**Action item**
Restating the records exactly is the whole task.

Dataset items:
########################################

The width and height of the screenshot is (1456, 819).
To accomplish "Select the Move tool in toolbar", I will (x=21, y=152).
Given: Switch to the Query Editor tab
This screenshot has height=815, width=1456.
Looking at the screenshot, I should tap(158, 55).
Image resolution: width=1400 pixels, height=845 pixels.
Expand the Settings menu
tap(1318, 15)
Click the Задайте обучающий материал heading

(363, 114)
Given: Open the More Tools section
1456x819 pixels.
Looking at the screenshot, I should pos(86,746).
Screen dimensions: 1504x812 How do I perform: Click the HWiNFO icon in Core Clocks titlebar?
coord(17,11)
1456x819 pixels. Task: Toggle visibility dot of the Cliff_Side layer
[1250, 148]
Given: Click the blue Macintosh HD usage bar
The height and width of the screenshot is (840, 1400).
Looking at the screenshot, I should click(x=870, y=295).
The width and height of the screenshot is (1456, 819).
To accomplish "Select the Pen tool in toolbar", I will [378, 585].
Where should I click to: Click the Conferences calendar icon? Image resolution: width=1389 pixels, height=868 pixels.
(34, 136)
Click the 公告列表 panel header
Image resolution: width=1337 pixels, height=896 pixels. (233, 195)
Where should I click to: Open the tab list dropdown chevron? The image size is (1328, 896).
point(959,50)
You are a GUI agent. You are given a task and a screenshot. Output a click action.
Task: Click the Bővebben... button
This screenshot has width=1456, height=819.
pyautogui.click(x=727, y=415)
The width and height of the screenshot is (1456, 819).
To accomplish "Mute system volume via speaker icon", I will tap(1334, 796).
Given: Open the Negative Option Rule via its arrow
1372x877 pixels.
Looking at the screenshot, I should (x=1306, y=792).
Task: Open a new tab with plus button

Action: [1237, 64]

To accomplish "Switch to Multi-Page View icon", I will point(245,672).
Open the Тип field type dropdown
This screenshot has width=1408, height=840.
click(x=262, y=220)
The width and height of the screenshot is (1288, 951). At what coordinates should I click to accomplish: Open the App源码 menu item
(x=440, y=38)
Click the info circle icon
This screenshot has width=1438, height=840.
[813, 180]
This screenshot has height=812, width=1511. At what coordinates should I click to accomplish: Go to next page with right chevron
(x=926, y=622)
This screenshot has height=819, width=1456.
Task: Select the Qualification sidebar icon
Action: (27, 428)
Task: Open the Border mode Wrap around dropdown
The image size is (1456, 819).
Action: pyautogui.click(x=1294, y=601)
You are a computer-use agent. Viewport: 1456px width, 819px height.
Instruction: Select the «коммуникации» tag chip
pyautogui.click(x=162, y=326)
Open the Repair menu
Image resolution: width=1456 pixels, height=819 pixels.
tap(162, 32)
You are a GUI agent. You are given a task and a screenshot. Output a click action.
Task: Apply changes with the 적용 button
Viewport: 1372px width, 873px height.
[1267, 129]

########################################

**Task answer**
The width and height of the screenshot is (1456, 819).
To accomplish "Select the Move tool in toolbar", I will (x=21, y=152).
Given: Switch to the Query Editor tab
This screenshot has height=815, width=1456.
Looking at the screenshot, I should tap(158, 55).
Image resolution: width=1400 pixels, height=845 pixels.
Expand the Settings menu
tap(1318, 15)
Click the Задайте обучающий материал heading

(363, 114)
Given: Open the More Tools section
1456x819 pixels.
Looking at the screenshot, I should pos(86,746).
Screen dimensions: 1504x812 How do I perform: Click the HWiNFO icon in Core Clocks titlebar?
coord(17,11)
1456x819 pixels. Task: Toggle visibility dot of the Cliff_Side layer
[1250, 148]
Given: Click the blue Macintosh HD usage bar
The height and width of the screenshot is (840, 1400).
Looking at the screenshot, I should click(x=870, y=295).
The width and height of the screenshot is (1456, 819).
To accomplish "Select the Pen tool in toolbar", I will [378, 585].
Where should I click to: Click the Conferences calendar icon? Image resolution: width=1389 pixels, height=868 pixels.
(34, 136)
Click the 公告列表 panel header
Image resolution: width=1337 pixels, height=896 pixels. (233, 195)
Where should I click to: Open the tab list dropdown chevron? The image size is (1328, 896).
point(959,50)
You are a GUI agent. You are given a task and a screenshot. Output a click action.
Task: Click the Bővebben... button
This screenshot has width=1456, height=819.
pyautogui.click(x=727, y=415)
The width and height of the screenshot is (1456, 819).
To accomplish "Mute system volume via speaker icon", I will tap(1334, 796).
Given: Open the Negative Option Rule via its arrow
1372x877 pixels.
Looking at the screenshot, I should (x=1306, y=792).
Task: Open a new tab with plus button

Action: [1237, 64]

To accomplish "Switch to Multi-Page View icon", I will point(245,672).
Open the Тип field type dropdown
This screenshot has width=1408, height=840.
click(x=262, y=220)
The width and height of the screenshot is (1288, 951). At what coordinates should I click to accomplish: Open the App源码 menu item
(x=440, y=38)
Click the info circle icon
This screenshot has width=1438, height=840.
[813, 180]
This screenshot has height=812, width=1511. At what coordinates should I click to accomplish: Go to next page with right chevron
(x=926, y=622)
This screenshot has height=819, width=1456.
Task: Select the Qualification sidebar icon
Action: (27, 428)
Task: Open the Border mode Wrap around dropdown
The image size is (1456, 819).
Action: pyautogui.click(x=1294, y=601)
You are a computer-use agent. Viewport: 1456px width, 819px height.
Instruction: Select the «коммуникации» tag chip
pyautogui.click(x=162, y=326)
Open the Repair menu
Image resolution: width=1456 pixels, height=819 pixels.
tap(162, 32)
You are a GUI agent. You are given a task and a screenshot. Output a click action.
Task: Apply changes with the 적용 button
Viewport: 1372px width, 873px height.
[1267, 129]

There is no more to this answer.